Cell selectivity and mechanism of action of short antimicrobial peptides designed from the cell-penetrating peptide Pep-1.

ABSTRACT

Pep-1-K (PK) is a good cell-selective antimicrobial peptide designed from cell-penetrating peptide Pep-1. To develop novel short antimicrobial peptides with higher cell selectivity and shorter length compared with PK, several PK analogs were designed by the deletion, addition and/or substitution of amino acids. Among these analogs, PK-12-KKP (KKPWWKPWWPKWKK) showing the sequence and structure homology with a Trp/Pro-rich natural antimicrobial peptide, indolicidin (IN), displayed a 20-fold higher cell selectivity as compared to IN. Circular dichroism analysis revealed that PK-12-KKP adopts a folded structure combined with some portions of unordered structure.
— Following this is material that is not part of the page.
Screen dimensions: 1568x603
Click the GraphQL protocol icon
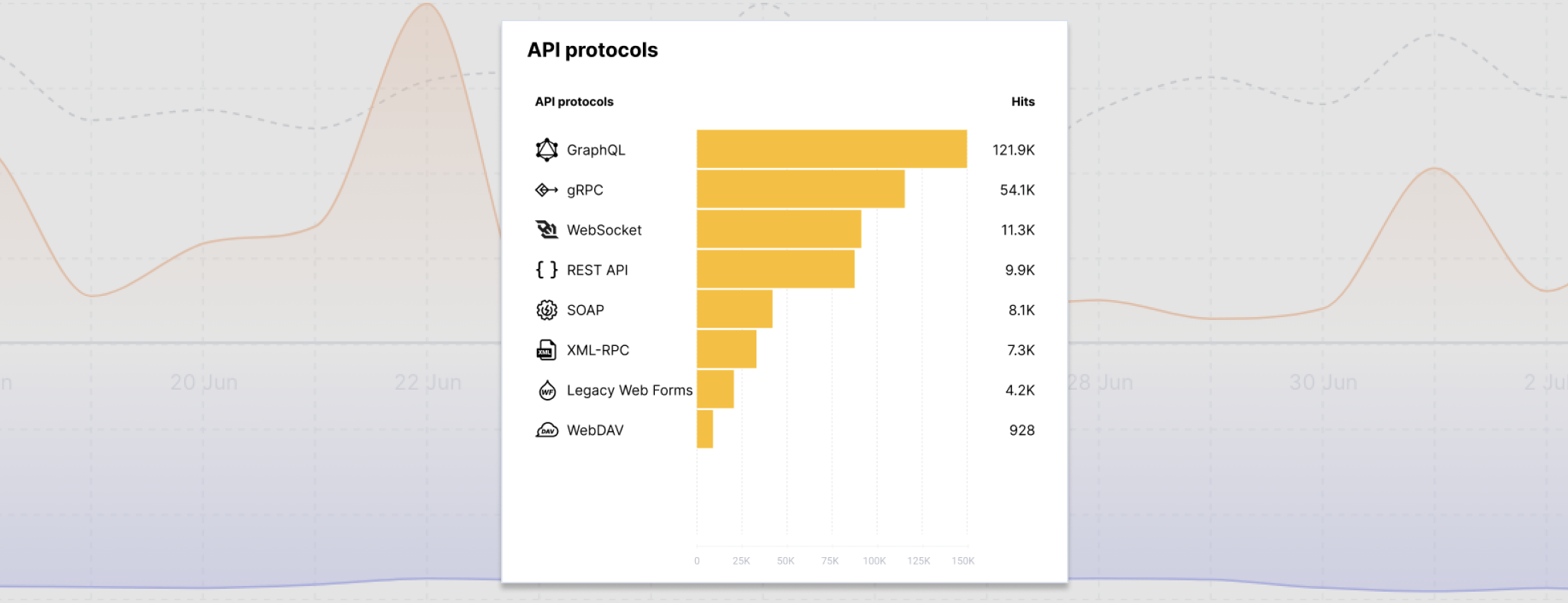pos(547,150)
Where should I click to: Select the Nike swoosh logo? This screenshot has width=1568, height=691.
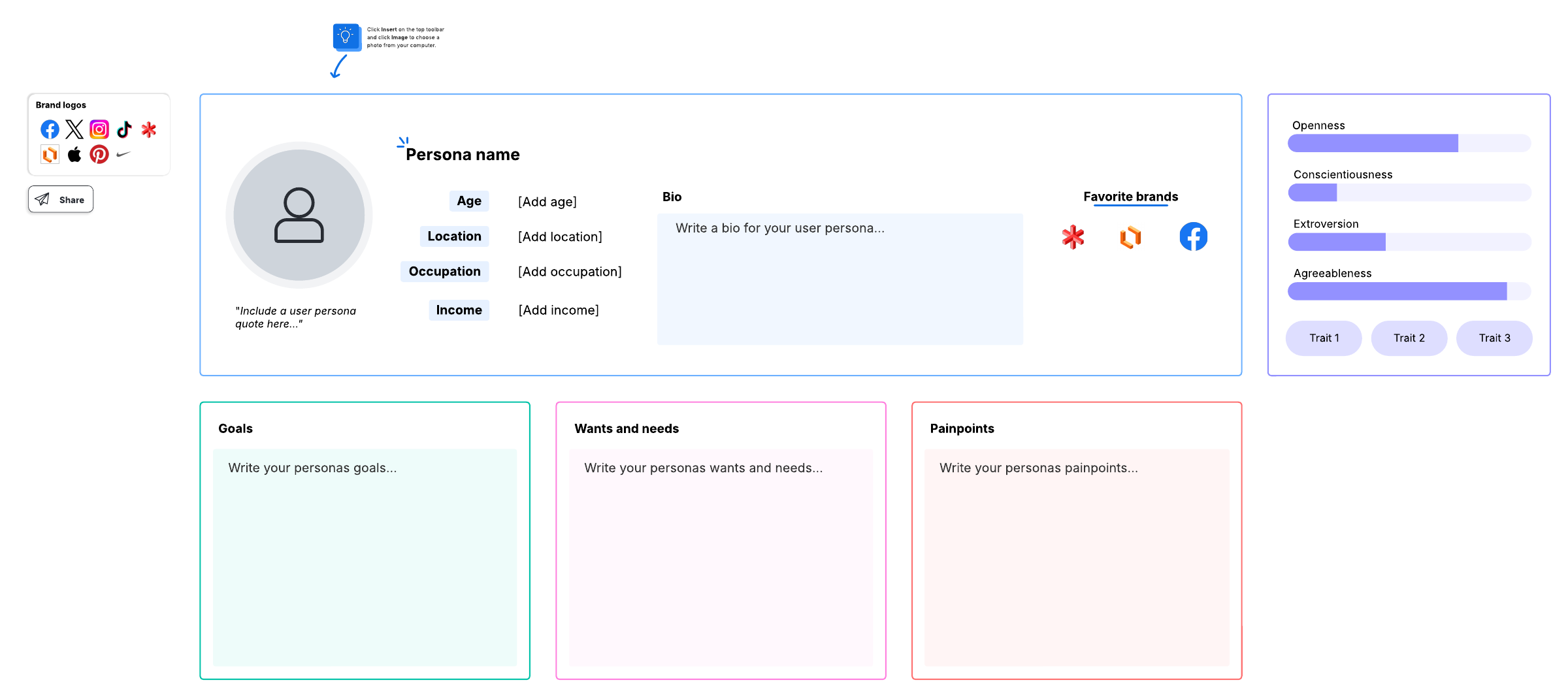[x=123, y=154]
PK-12-KKP selectively binds to negatively charged bacterial membrane-mimetic vesicles, and its high phospholipid selectivity corresponds well with its high cell selectivity. Moreover, it showed very weak potential in depolarization of the cytoplasmic membrane of Staphylococcus aureus at 8 microM (4x minimal inhibitory concentration) and dye leakage from negatively charged liposomes. These results suggest that the ultimate target of our designed PK-12-KKP maybe the intracellular components (e.g. protein, DNA or RNA) rather than the cytoplasmic membranes. Collectively, our designed short Trp/Pro-rich peptide, PK-12-KKP, appears to be an excellent candidate for future development as a novel antimicrobial agent.